SOURCE PASSAGE.

**********

Synopsis: Travis and Gabby first meet as neighbors in a small coastal town and wind up in a relationship that is tested by life’s most defining events.

Stars: Benjamin Walker, Teresa Palmer, Maggie Grace, Alexandra Daddario, Tom Welling, Brett Rice, Tom Wilkinson, Sharon Blackwood

Director: Ross Katz

Rated: PG-13

Running Length: 111 minutes

TMMM Score: (7/10)

Review: I fought The Choice.  I mean, I fought it hard.  And if you’re like me, you’ve tired of your long ride on the Nicholas Sparks emotional merry-go-round film adaptations where true love is easily won and tragically lost.  It also didn’t help that The Choice has, without a doubt, the worst marketing and trailers for any Sparks film to date.  I warmed slightly to 2013’s The Lucky One, disliked 2014’s The Longest Ride, and was buckled in for another trite trip through a gossamer North Carolina doomed romance. Surprise! I liked it, finding it the most enjoyable Sparks film since The Notebook (that’s seven movies ago, in case you were wondering) and, while imperfect, a decent addition to the modern romance genre.

**********

MATERIAL SUPPLIED.
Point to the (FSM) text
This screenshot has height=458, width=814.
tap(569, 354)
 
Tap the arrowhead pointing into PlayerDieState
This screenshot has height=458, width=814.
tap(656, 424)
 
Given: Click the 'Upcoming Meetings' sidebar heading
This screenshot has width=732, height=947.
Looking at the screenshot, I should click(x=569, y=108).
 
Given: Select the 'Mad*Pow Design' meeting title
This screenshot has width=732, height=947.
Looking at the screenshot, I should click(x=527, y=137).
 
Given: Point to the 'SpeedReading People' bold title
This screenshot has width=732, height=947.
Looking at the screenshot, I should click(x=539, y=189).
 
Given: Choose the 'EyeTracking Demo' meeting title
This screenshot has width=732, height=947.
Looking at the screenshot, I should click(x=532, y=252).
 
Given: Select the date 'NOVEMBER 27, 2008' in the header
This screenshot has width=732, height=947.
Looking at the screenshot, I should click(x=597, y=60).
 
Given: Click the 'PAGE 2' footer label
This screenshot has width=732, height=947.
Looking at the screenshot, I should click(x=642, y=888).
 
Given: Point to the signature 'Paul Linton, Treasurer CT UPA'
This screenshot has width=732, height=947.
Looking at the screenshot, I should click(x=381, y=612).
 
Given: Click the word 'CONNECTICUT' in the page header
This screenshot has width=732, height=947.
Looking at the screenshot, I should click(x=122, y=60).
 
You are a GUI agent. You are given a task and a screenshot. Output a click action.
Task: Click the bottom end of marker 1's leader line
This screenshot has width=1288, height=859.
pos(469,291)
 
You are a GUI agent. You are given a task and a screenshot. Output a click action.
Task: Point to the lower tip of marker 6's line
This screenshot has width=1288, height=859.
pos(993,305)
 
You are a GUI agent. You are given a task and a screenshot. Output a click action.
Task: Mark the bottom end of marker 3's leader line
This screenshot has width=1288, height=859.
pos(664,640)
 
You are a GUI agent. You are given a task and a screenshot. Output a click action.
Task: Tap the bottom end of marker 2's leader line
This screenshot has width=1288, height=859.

**********

GIVEN TASK A.
Answer these from the review of The Choice:
(i) Who directed the film?
(ii) How long does the film run?
(iii) Which 2014 Sparks film did the reviewer dislike?
GIVEN TASK B.
Copy the review of The Choice word for word from "Synopsis: Travis and" to "TMMM Score: (7/10)".
GIVEN TASK C.
Pick up the review of The Choice after its last sentence and keep writing it.
You won't need the entries for anything here.

EXPECTED OUTPUT A.
(i) Ross Katz
(ii) 111 minutes
(iii) The Longest Ride

EXPECTED OUTPUT B.
Synopsis: Travis and Gabby first meet as neighbors in a small coastal town and wind up in a relationship that is tested by life’s most defining events.

Stars: Benjamin Walker, Teresa Palmer, Maggie Grace, Alexandra Daddario, Tom Welling, Brett Rice, Tom Wilkinson, Sharon Blackwood

Director: Ross Katz

Rated: PG-13

Running Length: 111 minutes

TMMM Score: (7/10)

EXPECTED OUTPUT C.
To be fair, it’s rough going for the first 20 minutes.  Screenwriter Bryan Sipe (Demolition) uses that old chestnut, The Flashback Framing Device, to bait us into waiting 90 minutes for an answer to a question posed in voiceover by our leading man.  Traveling seven years back in time (and making sure we know it by the hauling out a crude Blackberry) we’re plopped on the deck of a North Carolina boat where Travis Parker (Liam Neeseon look-alike Benjamin Walker, In the Heart of the Sea, Abraham Lincoln: Vampire Hunter) is sweet-talking some bikini-clad extras.  While he’s not painted as an outright d-bag, Walker certainly gives off the ‘won’t call you back’ red flags that would send any female with half a brain running in the opposite direction.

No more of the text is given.